That “there is no end to the making of books” is attested by both revelation (see Ecclesiastes 12:12) and a browse through your local bookstore—which, if well-stocked, will help you get the following to deserving readers on your Christmas list.
N.T. Wright, “Paul: In Fresh Perspective” (Fortress Press). The former Anglican bishop of Durham is the Anglosphere’s premier biblical scholar and to read his books is to feel oneself in the hands of a master-teacher. This small volume is a distillation of the analysis in Wright’s massive, two-volume study, “Paul and the Faithfulness of God” (the fourth installment in his masterwork, “Christian Origins and the Question of God”). It’s a great read for both information and inspiration, and ought to be a considerable boon to preachers.
Jonathan Last, editor, “The Seven Deadly Virtues” (Templeton Press). The title comes from a naughty song in “Camelot,” but in the hands of Last and his colleagues (all prominent conservative writers), the content is not a celebration of vice but a witty introduction to the virtuous life, crafted especially for denizens of a culture deeply confused about right and wrong—and about the reasons why doing the right thing makes for happiness. Give it to a regular reader of the National Catholic Reporter, The Nation or some other publication convinced that conservatives are dour, cranky meanies—but get one for your favorite college student, too. The culture wars were never so much fun.
Roger Scruton, “Notes from Underground” (Beaufort Books). The distinguished British philosopher who (as he puts it on the dust jacket) “rescued himself from the academy twenty years ago,” adds to his literary laurels with an evocative novel of life in Prague during the last years of communism. The moral wilderness of mirrors in a police state, against which Vaclav Havel and John Paul II counterposed “living in the truth,” is dissected with insight and compassion. And while Scruton reminds us of just how bad life was inside the communist culture of the lie, he also explores, in an artful way that never descends to vulgarity, the passions that could be summoned up by that experience. The portrait of a clueless American legal philosopher who insists to hard-pressed Czech dissidents that abortion is the first of human rights is devastatingly delicious.
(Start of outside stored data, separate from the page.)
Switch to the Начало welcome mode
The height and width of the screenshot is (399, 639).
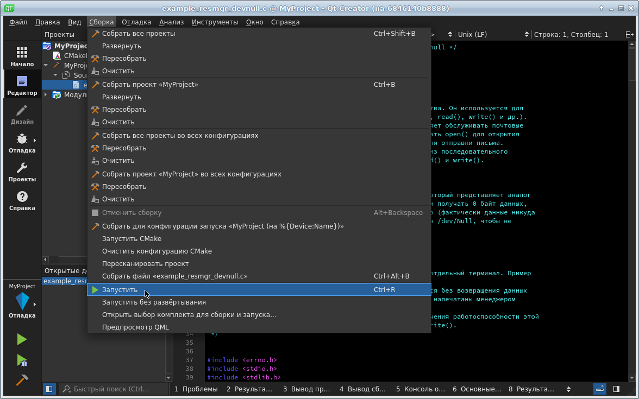click(x=22, y=56)
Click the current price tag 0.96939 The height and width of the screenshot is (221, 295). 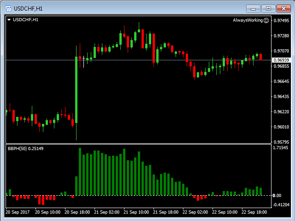(x=281, y=60)
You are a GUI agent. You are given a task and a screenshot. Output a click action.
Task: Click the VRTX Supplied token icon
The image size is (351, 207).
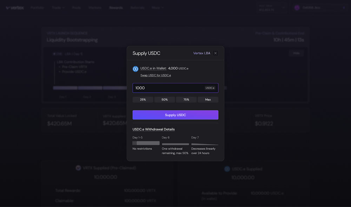click(79, 168)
Fred Kaplan, “John Quincy Adams: American Visionary” (Harper). If he’s remembered at all these days, it’s as portrayed by Anthony Hopkins in the film “Amistad;” but John Quincy Adams was arguably the most talented and consequential public servant in American history. He served in both the Senate and the House of Representatives, represented the United States diplomatically as ambassador to the Netherlands, Prussia, Russia and Great Britain, negotiated the Treaty of Ghent (which ended the War of 1812), and served as President James Monroe’s secretary of state before winning the presidency himself. Adams spoke multiple languages, taught at Harvard, was a competent poet and assiduous diarist, and was happily married to Louisa Catherine Johnson for 51 years. It’s hard to imagine such a man in the sound-bite politics of today, but it’s good to be remembered of the kind of people America once nurtured, in the hope that remembering might inspire us to do so again.
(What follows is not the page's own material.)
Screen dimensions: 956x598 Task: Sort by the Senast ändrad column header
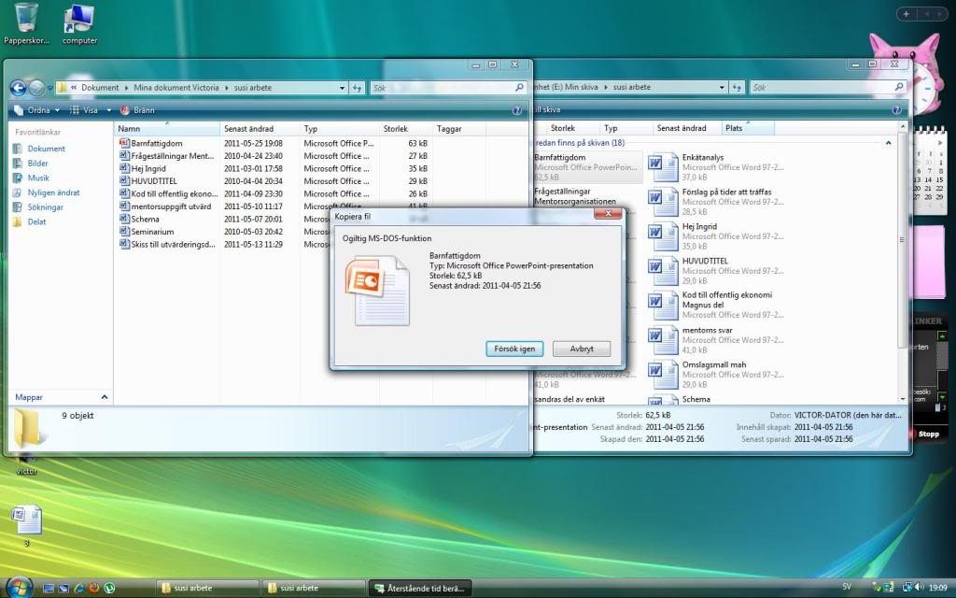tap(248, 128)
Allen C. Guelzo, “Gettysburg: The Last Invasion” (Vintage Books). There is certainly no end to the making of books about the three most decisive days in American history. But having read my share of them, I learned a lot from this latest entry into the lists, particularly in terms of the logistical concerns behind Robert E. Lee’s two invasions of the North, and the human character of the combatants. Guelzo has mined the materials of the new social history in service to a fine piece of good old-fashioned narrative history.
Evelyn Waugh, “Scoop” (Back Bay Books). I first read it in high school; I re-read it for perhaps the 20th time a few months ago. No novel I know is so consistently entertaining. Give it to someone condemned to a long flight in the middle seat.